Stored data entries
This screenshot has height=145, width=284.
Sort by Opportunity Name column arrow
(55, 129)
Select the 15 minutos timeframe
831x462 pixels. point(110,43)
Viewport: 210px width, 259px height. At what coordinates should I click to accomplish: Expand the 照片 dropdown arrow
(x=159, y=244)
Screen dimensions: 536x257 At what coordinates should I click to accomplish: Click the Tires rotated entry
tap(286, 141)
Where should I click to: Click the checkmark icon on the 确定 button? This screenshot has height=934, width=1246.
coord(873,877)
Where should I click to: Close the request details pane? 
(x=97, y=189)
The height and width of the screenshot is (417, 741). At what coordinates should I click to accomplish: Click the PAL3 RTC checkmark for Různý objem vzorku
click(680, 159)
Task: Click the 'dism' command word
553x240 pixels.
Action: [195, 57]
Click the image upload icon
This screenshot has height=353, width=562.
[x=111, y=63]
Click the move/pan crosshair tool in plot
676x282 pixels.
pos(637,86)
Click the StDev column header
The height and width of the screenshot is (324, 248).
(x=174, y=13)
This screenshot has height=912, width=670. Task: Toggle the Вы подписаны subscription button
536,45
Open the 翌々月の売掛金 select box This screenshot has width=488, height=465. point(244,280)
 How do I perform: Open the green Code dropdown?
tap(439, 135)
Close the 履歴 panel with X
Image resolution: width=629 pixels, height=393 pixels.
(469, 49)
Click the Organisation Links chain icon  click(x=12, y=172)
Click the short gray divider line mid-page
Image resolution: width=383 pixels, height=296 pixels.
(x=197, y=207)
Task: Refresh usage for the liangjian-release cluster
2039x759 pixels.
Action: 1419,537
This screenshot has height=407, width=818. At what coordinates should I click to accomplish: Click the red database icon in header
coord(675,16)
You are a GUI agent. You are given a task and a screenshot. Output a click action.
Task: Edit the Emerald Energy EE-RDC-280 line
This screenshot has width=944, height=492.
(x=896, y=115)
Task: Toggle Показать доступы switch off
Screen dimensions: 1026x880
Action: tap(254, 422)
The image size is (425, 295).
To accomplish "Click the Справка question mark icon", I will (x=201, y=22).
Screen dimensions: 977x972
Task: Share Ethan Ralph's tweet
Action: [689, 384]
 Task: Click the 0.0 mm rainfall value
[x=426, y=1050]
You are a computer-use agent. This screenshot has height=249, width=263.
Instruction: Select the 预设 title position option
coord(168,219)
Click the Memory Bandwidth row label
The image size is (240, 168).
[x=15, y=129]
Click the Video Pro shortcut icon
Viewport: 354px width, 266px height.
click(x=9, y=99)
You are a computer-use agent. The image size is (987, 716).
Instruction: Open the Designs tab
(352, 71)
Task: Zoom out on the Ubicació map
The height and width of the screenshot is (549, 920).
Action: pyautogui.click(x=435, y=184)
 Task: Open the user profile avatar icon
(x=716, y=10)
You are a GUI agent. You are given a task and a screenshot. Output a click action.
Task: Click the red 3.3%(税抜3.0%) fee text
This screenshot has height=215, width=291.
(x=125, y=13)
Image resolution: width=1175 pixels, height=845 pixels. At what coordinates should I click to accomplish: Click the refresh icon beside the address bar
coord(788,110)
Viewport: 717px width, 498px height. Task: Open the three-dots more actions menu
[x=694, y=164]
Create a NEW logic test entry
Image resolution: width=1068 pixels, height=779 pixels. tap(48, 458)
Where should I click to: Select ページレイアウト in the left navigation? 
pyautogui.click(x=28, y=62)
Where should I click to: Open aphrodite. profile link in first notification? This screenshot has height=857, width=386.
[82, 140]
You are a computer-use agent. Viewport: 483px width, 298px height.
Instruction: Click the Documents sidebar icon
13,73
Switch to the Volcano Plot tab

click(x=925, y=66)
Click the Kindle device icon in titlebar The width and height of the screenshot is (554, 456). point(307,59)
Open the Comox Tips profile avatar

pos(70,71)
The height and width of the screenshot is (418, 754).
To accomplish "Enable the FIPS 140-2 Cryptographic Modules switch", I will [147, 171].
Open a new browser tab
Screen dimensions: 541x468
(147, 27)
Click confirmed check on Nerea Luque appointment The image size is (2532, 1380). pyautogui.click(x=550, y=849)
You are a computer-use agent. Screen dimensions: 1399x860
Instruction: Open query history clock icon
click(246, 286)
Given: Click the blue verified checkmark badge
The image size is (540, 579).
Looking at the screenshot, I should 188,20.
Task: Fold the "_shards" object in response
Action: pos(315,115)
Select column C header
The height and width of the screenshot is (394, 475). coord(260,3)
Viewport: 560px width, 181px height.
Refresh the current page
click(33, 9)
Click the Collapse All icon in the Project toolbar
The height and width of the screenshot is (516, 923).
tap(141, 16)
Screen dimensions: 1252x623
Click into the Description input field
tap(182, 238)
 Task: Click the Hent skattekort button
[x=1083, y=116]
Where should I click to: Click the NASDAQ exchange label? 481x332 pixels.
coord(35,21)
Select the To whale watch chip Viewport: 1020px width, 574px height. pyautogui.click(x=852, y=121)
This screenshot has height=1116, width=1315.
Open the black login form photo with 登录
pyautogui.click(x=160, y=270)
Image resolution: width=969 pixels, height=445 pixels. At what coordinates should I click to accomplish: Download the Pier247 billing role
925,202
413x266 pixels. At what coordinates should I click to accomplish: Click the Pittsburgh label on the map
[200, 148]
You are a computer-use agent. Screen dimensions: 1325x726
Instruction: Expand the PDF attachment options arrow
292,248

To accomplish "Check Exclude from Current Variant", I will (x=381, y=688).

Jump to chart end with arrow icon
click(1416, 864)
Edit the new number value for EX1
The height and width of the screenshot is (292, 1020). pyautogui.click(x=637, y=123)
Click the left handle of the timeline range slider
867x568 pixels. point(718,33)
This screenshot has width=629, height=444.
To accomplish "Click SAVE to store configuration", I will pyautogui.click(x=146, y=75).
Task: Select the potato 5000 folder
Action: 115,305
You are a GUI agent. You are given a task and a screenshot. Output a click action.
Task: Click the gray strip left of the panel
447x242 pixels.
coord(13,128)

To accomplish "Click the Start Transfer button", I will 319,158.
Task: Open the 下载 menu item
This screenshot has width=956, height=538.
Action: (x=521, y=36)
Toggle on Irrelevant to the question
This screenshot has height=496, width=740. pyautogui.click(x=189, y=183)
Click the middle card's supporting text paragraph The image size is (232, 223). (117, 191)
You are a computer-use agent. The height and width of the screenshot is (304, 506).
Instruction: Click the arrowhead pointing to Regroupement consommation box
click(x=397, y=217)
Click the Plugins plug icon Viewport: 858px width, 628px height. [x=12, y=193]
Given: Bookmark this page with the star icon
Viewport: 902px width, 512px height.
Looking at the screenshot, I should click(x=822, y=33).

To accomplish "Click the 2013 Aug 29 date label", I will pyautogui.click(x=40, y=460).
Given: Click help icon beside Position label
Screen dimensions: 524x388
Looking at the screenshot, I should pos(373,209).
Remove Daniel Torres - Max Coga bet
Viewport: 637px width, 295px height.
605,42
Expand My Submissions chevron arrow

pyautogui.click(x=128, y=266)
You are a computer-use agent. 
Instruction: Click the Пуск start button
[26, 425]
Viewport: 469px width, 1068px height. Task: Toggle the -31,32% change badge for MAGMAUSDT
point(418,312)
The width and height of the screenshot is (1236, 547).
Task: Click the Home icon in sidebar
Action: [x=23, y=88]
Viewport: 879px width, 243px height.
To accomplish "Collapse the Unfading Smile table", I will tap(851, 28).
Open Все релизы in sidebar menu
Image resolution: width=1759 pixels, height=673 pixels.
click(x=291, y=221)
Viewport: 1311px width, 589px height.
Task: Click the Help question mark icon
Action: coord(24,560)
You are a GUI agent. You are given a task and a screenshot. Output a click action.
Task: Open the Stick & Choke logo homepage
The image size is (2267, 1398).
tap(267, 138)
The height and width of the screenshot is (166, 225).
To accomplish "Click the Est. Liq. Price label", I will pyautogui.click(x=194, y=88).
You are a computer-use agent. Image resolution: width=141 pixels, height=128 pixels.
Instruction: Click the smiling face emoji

TASK OBJECTIVE -> Among the records above, only the lines between the line holding "Screen dimensions: 1026x880" and the line holding "You are a computer-use agent. This", inclusive, are to be output, exactly as written.

ANSWER SECTION ->
Screen dimensions: 1026x880
Action: tap(254, 422)
The image size is (425, 295).
To accomplish "Click the Справка question mark icon", I will (x=201, y=22).
Screen dimensions: 977x972
Task: Share Ethan Ralph's tweet
Action: [689, 384]
 Task: Click the 0.0 mm rainfall value
[x=426, y=1050]
You are a computer-use agent. This screenshot has height=249, width=263.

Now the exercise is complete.